• PAGE EXTRACT
┌────────

The feature descriptions in this table are conjunctions; all of the conditions must be true for an account to belong to a given segment. For example, the first row of the current model's segment descriptions is:

model.segment_descriptions[description_cols][0]
{'mean_conversion_prob': 0.4157824154170054,
 'num_training_accounts': 1590,
 'segment_features': ['age < 23.5',
  'first_device_type = Mac Desktop',
  'signup_app = Web'],
 'segment_id': 10}

This means that segment 10 includes accounts where the user's age is less than 23.5, the user first used a Mac on the site, and signed up for the site on the web. Of the 52,321 training accounts, 1,590 belong to this segment, and the average estimated conversion probability for these training accounts is 41.6%.

Accessing the scoring and segmentation models

The GLC Lead Scoring tool uses a gradient boosted trees classifier to make conversion predictions for the open accounts and a decision tree regression (trained with the scoring model's fitted values as the target) to create the market segments. These internal models are available if we want to see more details about model training.

└────────

• PROBLEM A
Reproduce every line of the records verbatim, leaving out the pictures.

Page and screen pointing records:

┌────────

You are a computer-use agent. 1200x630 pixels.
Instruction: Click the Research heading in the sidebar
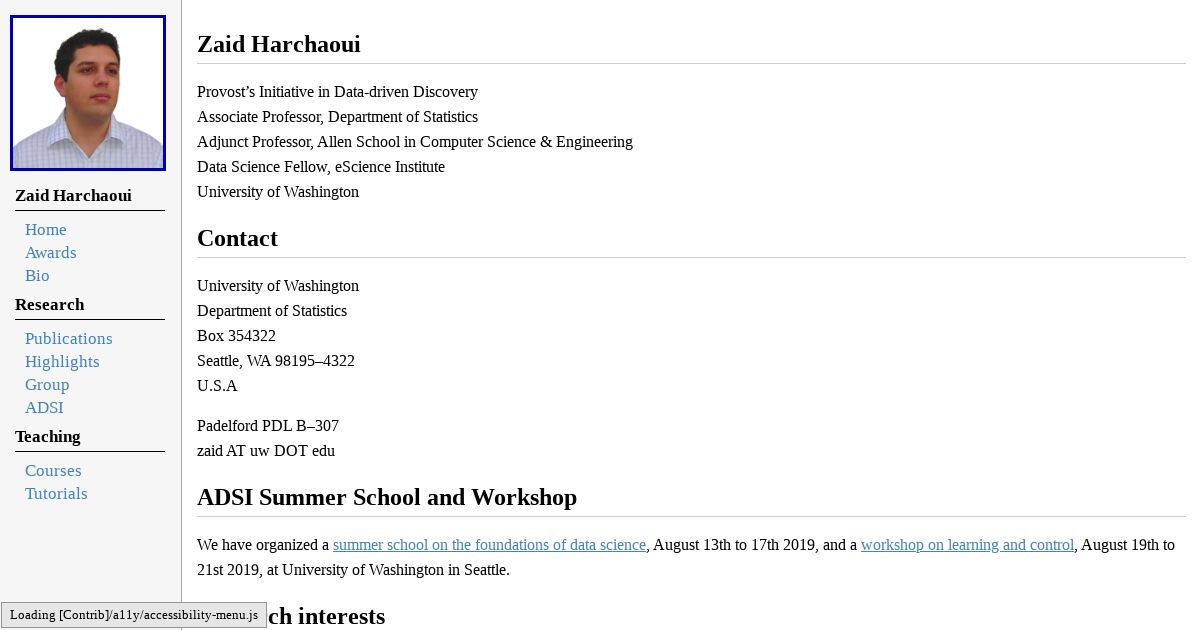(50, 305)
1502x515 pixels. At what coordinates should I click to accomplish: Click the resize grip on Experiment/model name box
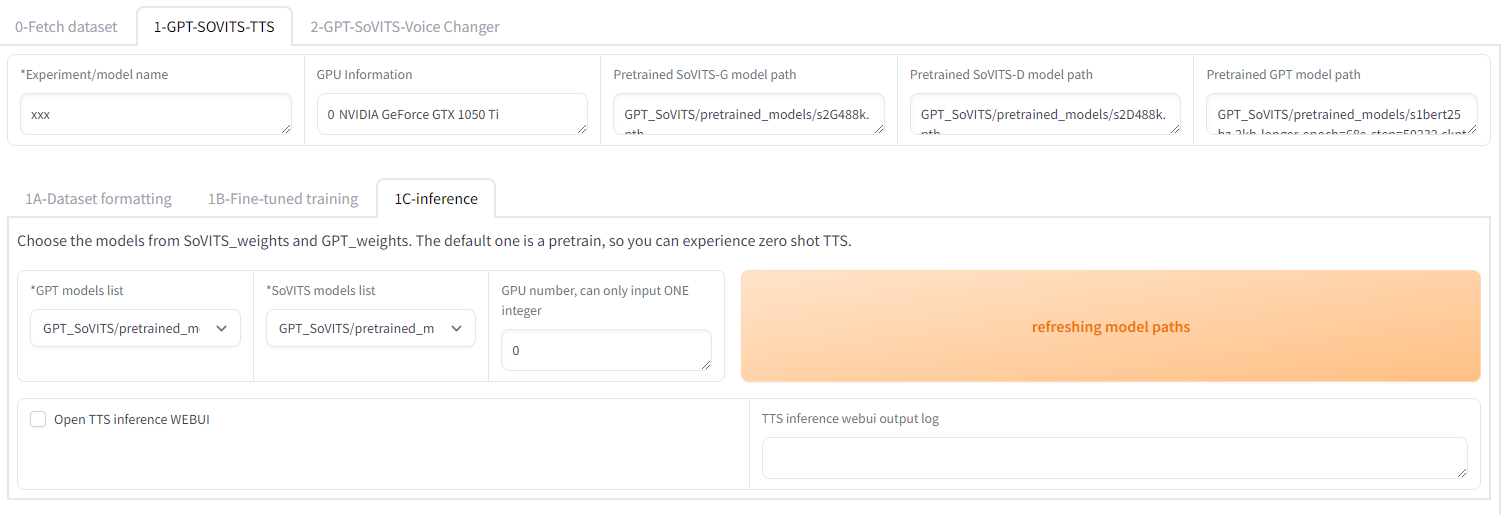[286, 128]
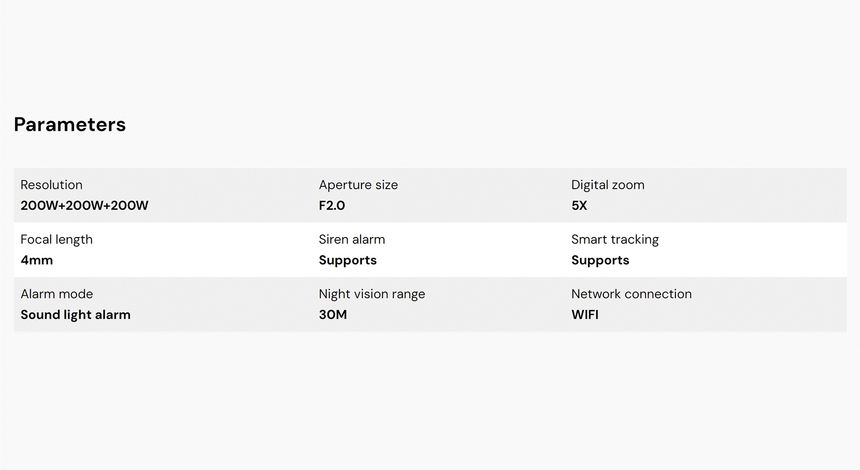860x470 pixels.
Task: Click the F2.0 aperture value
Action: pyautogui.click(x=332, y=206)
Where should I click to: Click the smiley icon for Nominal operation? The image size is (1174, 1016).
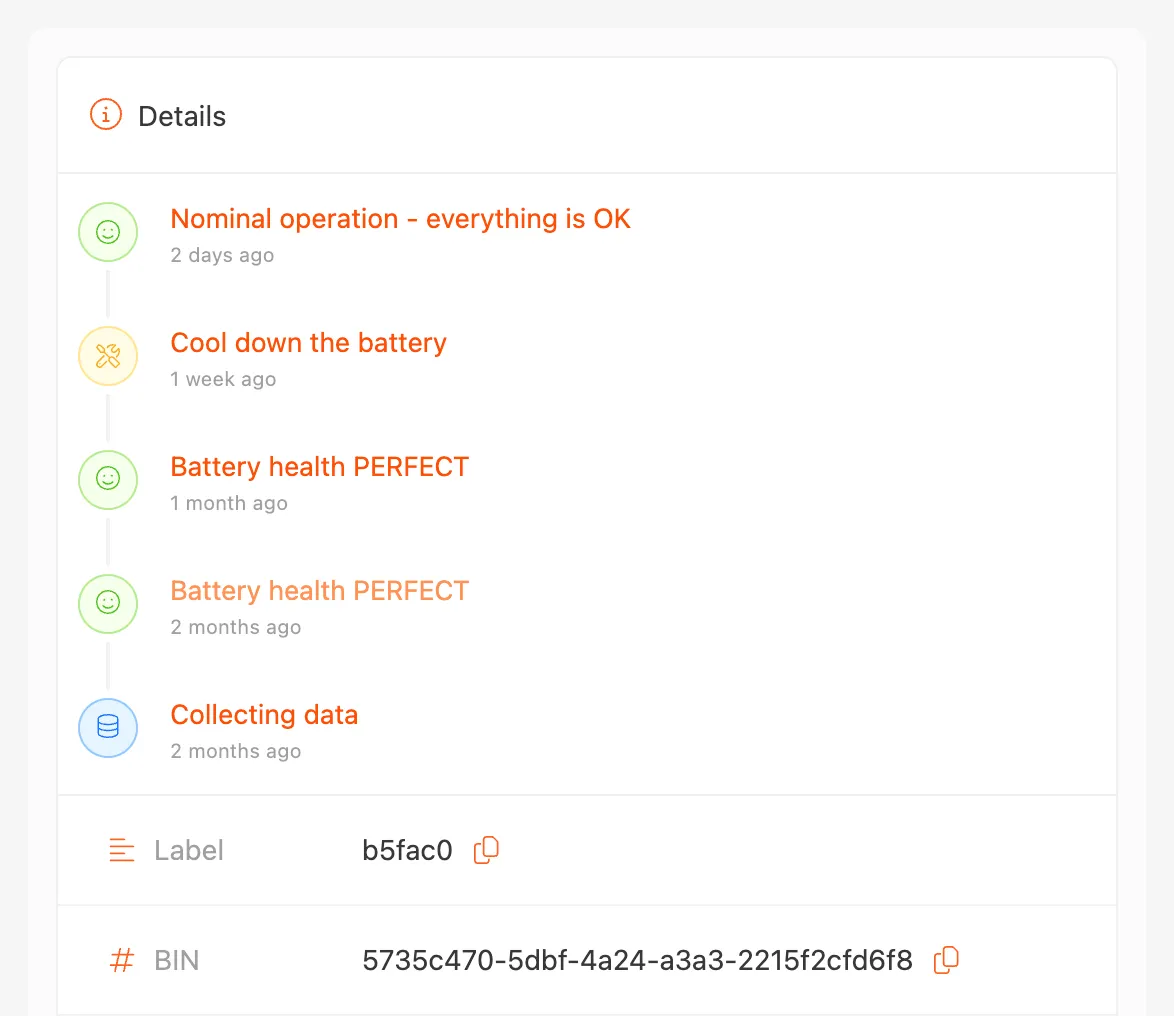click(108, 232)
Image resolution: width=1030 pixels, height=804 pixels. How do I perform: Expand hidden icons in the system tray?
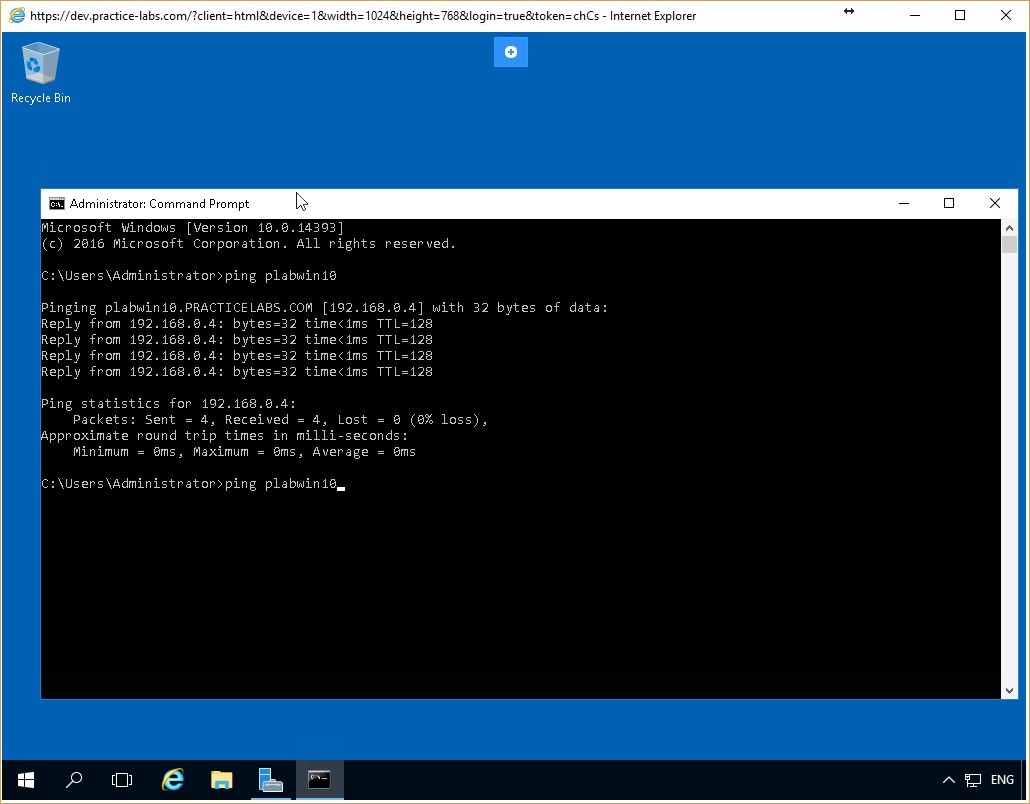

└────────

• PROBLEM B
List every key that appears in the dictionary printed in the lead scoring excerpt.

• WRITTEN RESPONSE A
You are a computer-use agent. 1200x630 pixels.
Instruction: Click the Research heading in the sidebar
(50, 305)
1502x515 pixels. At what coordinates should I click to accomplish: Click the resize grip on Experiment/model name box
[286, 128]
860x470 pixels.
Task: Click the F2.0 aperture value
Action: pyautogui.click(x=332, y=206)
Where should I click to: Click the smiley icon for Nominal operation? The image size is (1174, 1016).
click(108, 232)
Image resolution: width=1030 pixels, height=804 pixels. How do I perform: Expand hidden icons in the system tray?

• WRITTEN RESPONSE B
mean_conversion_prob
num_training_accounts
segment_features
segment_id